Des sueurs perlaient au front de la jeune fille. Elle les essuya d’un geste rapide, et se remit à écrire… Mais les mots ne venaient plus. Anne pensait à son pauvre petit roman à elle, et une envie folle de pleurer la serrait à la gorge. Elle sentit qu’il lui devenait impossible de travailler, et soigneusement elle réunit ses feuillets, les glissa dans un tiroir et se mit à lire des lettres. C’était une de ses meilleures distractions que la lecture des missives qui, chaque jour, venaient à la journaliste ; quelques-unes simplement gentilles, d’autres insignifiantes, mais touchantes quand même dans leur naïve confiance ; d’autres enfin qui s’offraient à sa fine psychologie et l’intéressaient prodigieusement.

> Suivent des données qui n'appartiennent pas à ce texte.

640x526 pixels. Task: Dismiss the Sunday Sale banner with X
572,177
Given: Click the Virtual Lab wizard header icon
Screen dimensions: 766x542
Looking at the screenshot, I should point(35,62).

À ceux qui lui demandaient : « Vous n’êtes pas ennuyée de toutes ces lettres », elle avait l’habitude d’expliquer le bien qu’elle retirait de cet échange d’impressions avec ses lectrices, et quelle joie lui donnaient des affections dont elle pouvait mesurer la sincérité, par leur parfait désintéressement.

Une voix l’arracha à sa lecture :

— Vous n’êtes pas fatiguée. Mademoiselle Anne, et vous ne déjeunez donc pas aujourd’hui ? Savez-vous qu’il est tout près d’une heure ?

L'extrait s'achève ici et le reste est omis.